## MATERIAL FOR THE TASK:
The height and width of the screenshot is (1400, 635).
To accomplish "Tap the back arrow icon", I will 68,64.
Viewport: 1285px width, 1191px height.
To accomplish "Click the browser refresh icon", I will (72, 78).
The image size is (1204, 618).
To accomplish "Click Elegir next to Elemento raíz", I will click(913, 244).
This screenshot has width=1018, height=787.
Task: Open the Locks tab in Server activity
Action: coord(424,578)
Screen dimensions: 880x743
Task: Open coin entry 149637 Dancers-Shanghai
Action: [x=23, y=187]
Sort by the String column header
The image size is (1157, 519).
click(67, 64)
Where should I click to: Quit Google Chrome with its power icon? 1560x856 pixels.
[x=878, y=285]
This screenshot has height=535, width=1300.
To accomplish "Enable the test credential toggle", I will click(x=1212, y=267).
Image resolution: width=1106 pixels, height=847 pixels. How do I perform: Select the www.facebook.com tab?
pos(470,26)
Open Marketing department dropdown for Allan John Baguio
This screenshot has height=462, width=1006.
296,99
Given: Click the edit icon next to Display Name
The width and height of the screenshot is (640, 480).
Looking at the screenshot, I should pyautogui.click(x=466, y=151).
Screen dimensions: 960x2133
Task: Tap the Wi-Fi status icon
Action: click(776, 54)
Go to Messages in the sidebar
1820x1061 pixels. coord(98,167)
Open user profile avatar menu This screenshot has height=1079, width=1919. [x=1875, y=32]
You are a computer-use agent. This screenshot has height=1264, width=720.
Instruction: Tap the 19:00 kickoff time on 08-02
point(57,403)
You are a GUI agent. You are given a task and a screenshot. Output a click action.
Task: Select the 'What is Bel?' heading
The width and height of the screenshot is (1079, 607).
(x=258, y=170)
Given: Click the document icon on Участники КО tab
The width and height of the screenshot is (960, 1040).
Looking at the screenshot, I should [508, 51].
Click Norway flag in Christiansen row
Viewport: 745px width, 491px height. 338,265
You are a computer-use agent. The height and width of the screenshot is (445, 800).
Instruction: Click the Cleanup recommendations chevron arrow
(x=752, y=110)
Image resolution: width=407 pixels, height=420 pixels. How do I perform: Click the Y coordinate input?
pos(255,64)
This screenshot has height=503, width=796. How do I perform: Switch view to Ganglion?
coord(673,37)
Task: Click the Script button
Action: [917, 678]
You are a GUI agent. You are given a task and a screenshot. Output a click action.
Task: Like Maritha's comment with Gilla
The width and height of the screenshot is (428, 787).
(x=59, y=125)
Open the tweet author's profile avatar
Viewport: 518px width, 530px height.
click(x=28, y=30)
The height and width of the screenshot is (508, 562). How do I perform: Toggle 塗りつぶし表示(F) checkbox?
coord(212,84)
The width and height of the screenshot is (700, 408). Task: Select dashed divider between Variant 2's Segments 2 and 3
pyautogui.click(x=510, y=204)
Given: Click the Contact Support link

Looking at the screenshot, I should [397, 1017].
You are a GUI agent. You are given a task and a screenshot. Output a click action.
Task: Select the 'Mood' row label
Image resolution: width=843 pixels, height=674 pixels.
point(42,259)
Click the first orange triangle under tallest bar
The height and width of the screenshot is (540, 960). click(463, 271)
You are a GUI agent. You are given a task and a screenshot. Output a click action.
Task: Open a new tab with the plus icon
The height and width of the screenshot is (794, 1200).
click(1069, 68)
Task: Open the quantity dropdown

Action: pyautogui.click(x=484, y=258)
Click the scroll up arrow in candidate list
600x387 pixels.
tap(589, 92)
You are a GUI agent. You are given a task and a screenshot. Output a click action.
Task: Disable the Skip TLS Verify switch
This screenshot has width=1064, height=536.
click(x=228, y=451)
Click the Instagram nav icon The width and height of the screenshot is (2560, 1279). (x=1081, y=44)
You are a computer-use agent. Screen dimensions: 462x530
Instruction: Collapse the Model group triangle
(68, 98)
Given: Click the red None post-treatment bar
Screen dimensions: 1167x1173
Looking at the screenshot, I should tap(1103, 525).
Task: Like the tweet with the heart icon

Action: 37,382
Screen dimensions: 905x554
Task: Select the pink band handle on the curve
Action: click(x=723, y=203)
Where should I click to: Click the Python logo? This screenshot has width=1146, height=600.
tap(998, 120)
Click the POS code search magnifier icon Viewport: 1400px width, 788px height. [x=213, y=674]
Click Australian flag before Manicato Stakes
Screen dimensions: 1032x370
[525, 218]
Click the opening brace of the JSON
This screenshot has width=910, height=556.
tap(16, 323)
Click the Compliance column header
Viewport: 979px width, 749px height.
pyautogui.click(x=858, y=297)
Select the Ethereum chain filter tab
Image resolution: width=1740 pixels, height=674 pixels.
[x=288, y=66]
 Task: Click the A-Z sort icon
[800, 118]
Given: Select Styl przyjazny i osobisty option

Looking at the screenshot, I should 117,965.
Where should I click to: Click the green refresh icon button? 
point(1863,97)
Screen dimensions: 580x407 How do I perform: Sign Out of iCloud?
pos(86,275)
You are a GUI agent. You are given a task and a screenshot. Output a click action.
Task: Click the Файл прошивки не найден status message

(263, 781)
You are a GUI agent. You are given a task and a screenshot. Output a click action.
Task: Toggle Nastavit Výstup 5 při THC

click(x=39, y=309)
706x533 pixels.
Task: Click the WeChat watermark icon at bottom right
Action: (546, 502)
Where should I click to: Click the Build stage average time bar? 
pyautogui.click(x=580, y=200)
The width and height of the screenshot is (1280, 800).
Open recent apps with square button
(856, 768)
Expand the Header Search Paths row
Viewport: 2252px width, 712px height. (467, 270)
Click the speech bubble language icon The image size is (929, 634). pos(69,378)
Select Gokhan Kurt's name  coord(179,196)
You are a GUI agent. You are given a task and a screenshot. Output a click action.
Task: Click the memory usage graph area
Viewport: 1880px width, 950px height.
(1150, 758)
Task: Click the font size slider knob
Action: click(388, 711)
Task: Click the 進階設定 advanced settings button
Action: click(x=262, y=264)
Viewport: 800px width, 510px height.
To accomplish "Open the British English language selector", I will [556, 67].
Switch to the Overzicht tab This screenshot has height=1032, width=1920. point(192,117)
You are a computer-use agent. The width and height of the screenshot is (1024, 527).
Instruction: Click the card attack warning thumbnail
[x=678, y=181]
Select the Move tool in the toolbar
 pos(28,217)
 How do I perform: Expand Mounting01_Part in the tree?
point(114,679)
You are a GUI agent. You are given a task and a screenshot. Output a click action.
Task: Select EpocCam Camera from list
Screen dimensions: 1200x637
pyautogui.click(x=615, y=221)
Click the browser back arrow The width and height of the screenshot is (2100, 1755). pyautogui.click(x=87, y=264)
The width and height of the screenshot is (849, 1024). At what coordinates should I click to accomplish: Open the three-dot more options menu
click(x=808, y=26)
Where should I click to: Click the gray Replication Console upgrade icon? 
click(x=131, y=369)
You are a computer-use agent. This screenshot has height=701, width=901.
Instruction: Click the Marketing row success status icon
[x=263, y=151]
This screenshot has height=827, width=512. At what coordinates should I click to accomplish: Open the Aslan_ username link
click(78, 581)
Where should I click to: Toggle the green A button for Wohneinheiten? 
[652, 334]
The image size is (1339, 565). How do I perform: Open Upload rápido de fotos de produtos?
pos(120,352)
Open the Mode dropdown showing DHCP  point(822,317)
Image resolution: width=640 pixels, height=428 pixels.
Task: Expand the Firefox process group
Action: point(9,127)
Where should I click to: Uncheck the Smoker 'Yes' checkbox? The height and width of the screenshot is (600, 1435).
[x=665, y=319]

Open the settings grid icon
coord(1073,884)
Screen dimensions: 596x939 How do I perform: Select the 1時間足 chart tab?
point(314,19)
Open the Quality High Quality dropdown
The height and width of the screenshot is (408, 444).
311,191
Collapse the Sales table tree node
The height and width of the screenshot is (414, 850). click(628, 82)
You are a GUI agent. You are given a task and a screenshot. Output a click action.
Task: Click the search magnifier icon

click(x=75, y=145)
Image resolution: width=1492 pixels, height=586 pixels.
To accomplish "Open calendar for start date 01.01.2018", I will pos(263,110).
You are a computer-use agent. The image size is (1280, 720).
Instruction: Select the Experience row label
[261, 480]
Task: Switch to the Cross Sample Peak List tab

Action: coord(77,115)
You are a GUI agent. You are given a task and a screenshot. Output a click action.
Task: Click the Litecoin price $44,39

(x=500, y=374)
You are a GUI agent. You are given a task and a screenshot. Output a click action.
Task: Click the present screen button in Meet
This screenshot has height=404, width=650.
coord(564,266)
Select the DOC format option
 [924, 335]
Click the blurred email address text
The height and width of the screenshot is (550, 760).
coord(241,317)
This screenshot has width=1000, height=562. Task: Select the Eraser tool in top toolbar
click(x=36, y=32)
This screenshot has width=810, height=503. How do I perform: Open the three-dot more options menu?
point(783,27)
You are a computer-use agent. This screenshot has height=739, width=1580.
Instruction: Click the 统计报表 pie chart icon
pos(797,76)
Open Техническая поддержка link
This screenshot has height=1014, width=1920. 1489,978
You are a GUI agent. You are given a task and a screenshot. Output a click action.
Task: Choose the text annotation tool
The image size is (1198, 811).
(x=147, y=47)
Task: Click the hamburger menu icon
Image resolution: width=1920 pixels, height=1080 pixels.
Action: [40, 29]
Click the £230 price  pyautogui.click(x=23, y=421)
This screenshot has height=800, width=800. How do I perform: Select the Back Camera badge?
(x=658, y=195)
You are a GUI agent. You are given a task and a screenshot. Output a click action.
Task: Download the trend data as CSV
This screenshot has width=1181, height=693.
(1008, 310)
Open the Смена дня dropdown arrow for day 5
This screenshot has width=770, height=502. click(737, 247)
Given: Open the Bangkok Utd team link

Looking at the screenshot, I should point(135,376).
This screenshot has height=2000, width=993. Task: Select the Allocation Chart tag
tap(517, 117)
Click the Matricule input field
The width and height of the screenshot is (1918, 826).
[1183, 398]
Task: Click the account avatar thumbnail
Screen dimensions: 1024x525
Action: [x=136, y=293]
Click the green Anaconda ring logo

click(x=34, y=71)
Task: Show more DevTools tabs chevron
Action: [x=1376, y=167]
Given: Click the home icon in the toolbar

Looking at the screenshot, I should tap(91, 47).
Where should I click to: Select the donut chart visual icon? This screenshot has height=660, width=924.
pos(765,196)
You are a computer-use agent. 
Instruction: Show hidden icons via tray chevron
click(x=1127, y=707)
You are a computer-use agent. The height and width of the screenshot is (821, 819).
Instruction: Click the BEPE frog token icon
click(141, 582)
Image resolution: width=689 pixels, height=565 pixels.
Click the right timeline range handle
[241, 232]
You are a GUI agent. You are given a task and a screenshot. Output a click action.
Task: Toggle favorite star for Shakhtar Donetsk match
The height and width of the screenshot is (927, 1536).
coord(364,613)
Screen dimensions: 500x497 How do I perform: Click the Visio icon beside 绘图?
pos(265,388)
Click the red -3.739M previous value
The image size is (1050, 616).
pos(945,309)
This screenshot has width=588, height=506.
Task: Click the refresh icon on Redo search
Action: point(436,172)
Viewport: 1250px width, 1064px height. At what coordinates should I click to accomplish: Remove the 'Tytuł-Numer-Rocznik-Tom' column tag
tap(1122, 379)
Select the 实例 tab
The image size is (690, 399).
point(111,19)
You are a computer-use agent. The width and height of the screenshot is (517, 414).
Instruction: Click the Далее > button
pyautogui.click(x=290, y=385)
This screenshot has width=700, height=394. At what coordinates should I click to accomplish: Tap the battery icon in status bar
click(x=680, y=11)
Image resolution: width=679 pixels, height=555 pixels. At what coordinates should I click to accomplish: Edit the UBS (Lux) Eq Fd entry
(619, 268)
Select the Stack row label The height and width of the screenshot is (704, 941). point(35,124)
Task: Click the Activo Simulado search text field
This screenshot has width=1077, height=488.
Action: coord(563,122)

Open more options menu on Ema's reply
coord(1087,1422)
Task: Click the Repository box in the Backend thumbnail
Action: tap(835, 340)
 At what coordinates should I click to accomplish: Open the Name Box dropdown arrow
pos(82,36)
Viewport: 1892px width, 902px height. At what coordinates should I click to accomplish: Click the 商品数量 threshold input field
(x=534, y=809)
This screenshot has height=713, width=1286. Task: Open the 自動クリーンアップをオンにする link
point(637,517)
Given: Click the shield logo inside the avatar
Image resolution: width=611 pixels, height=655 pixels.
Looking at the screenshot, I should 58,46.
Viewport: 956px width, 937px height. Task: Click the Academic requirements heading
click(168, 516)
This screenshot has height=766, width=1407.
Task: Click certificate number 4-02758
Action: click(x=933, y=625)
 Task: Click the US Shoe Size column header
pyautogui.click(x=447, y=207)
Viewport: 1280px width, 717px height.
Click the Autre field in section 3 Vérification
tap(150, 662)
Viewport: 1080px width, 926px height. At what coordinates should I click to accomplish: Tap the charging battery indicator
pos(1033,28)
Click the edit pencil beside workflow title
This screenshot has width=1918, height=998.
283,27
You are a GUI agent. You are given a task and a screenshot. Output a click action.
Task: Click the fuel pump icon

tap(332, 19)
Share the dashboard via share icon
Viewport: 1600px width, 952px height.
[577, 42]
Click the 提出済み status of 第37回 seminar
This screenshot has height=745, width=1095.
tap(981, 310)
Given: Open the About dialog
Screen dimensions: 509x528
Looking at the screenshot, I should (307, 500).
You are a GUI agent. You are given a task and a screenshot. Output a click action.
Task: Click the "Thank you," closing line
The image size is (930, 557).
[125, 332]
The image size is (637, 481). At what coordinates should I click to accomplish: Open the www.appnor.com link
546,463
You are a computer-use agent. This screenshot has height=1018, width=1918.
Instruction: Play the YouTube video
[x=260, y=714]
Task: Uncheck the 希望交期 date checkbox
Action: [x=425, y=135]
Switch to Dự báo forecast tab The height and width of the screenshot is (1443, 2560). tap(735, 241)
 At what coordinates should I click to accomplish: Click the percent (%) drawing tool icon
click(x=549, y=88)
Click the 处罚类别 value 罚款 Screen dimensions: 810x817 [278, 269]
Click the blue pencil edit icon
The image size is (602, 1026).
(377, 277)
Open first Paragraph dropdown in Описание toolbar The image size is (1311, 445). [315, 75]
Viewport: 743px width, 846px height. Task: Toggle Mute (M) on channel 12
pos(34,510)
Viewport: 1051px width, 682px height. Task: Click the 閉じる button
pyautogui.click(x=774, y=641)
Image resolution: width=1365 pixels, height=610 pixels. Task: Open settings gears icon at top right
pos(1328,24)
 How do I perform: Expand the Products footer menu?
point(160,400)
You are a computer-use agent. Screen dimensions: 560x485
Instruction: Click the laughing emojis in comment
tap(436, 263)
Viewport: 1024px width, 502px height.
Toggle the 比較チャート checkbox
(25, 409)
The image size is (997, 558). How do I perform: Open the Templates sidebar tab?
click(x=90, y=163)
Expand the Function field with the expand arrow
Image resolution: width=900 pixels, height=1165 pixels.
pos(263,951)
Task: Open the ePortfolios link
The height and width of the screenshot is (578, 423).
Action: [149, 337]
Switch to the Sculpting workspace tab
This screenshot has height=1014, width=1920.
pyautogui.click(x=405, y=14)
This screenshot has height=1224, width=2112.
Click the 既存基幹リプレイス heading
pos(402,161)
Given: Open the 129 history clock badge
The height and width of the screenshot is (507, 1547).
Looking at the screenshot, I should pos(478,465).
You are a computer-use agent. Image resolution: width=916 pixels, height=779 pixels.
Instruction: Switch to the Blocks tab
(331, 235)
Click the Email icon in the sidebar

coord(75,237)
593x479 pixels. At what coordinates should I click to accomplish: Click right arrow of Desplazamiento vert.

## TASK DETAILS:
Whenever a line of the entries contains "browser", it counts toward the total; state that total alone.

## SOLUTION TO THIS PROBLEM:
2